_PROVIDED MATERIAL_
%%
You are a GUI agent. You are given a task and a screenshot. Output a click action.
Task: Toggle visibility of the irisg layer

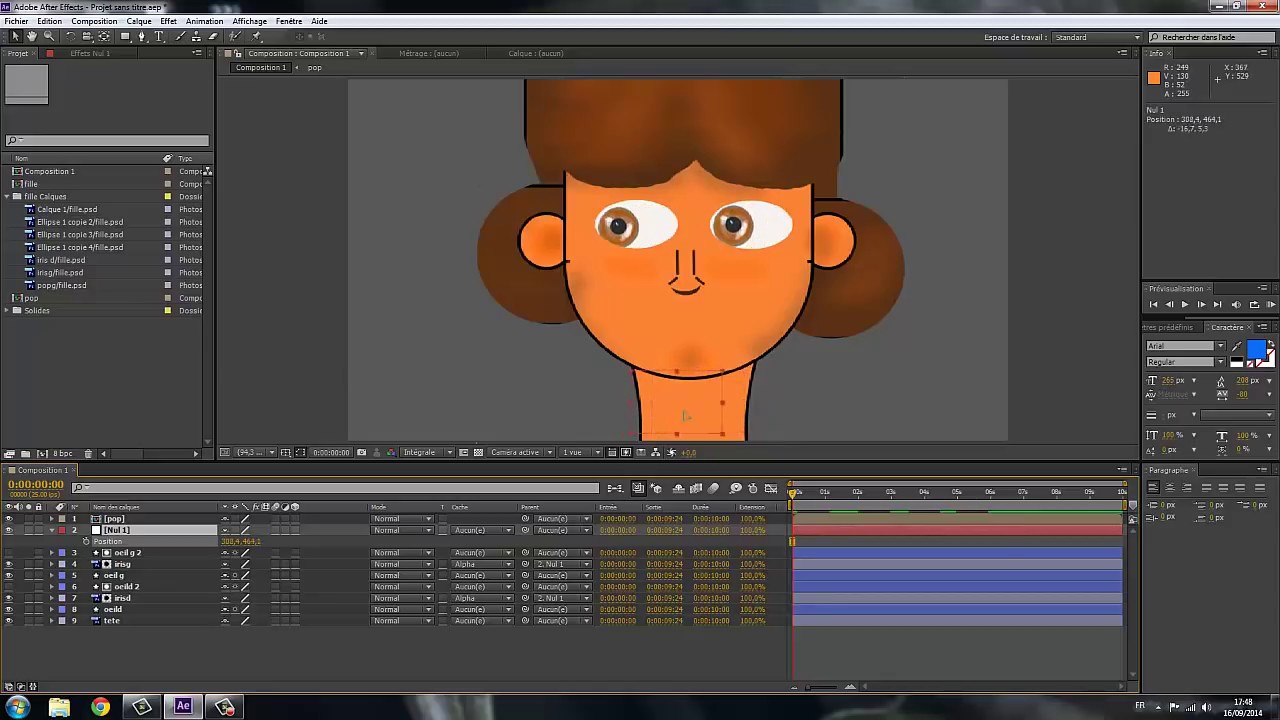pos(9,564)
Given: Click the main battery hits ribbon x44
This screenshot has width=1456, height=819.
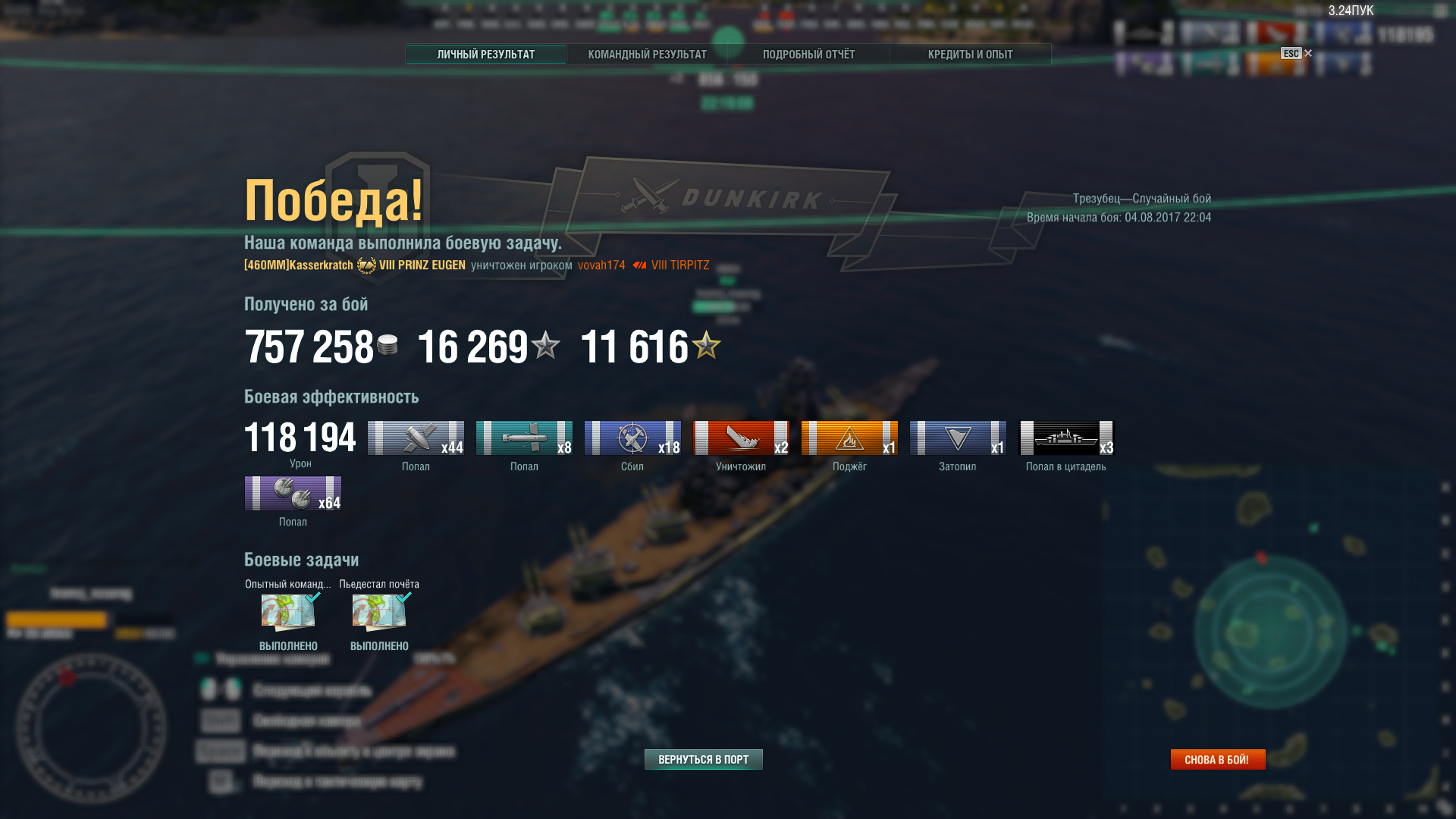Looking at the screenshot, I should pos(416,438).
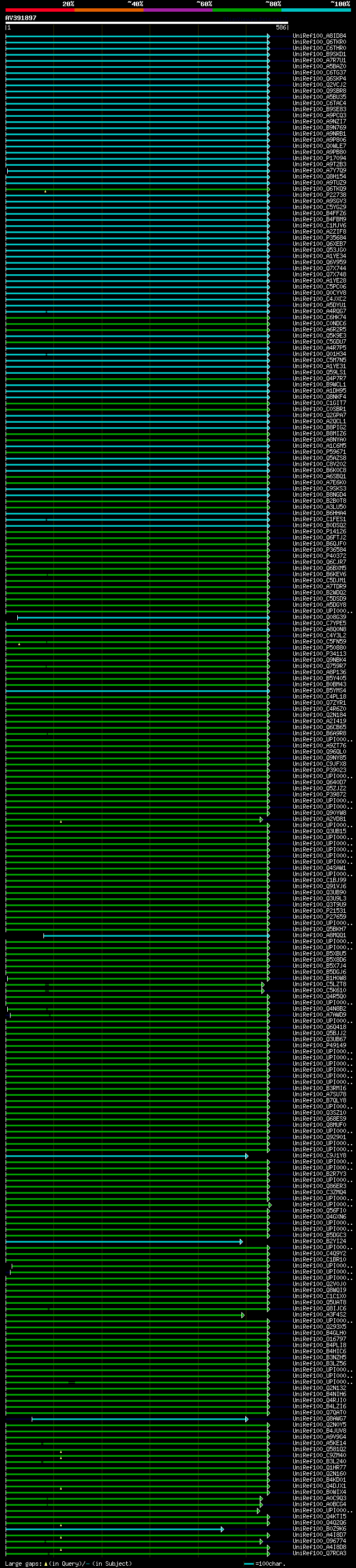Click the cyan ~100% identity scale segment
The width and height of the screenshot is (356, 1568).
click(316, 10)
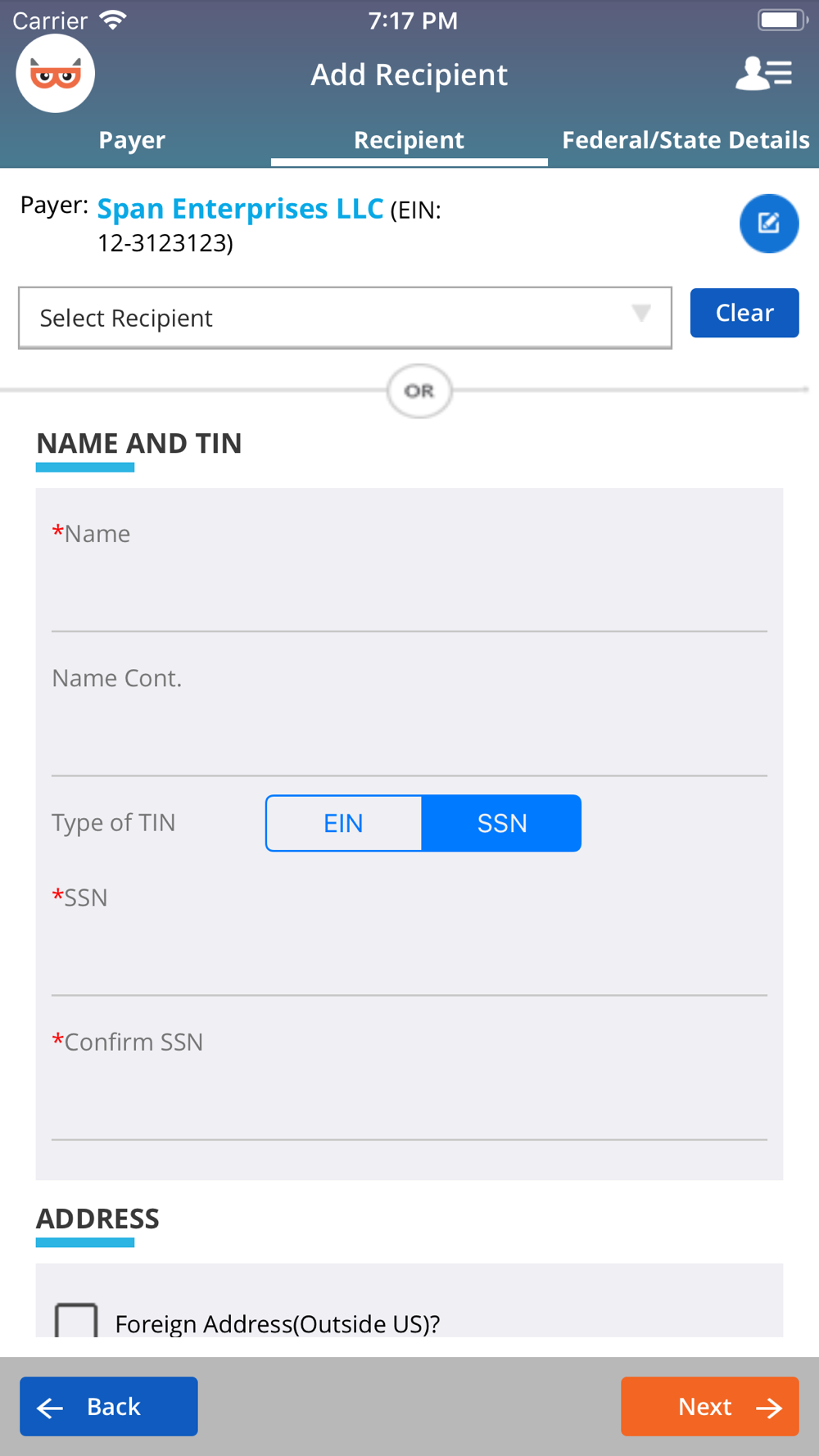Switch to the Payer tab
The height and width of the screenshot is (1456, 819).
(x=132, y=140)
%%
_TASK TO CARRY OUT_
Would you reproduce the lines above exactly, without carrying over the pictures?

_ANSWER TO THIS EXERCISE_
You are a GUI agent. You are given a task and a screenshot. Output a click action.
Task: Toggle visibility of the irisg layer

pos(9,564)
Given: Click the main battery hits ribbon x44
This screenshot has width=1456, height=819.
Looking at the screenshot, I should pos(416,438).
Click the cyan ~100% identity scale segment
The width and height of the screenshot is (356, 1568).
click(316, 10)
Switch to the Payer tab
The height and width of the screenshot is (1456, 819).
(x=132, y=140)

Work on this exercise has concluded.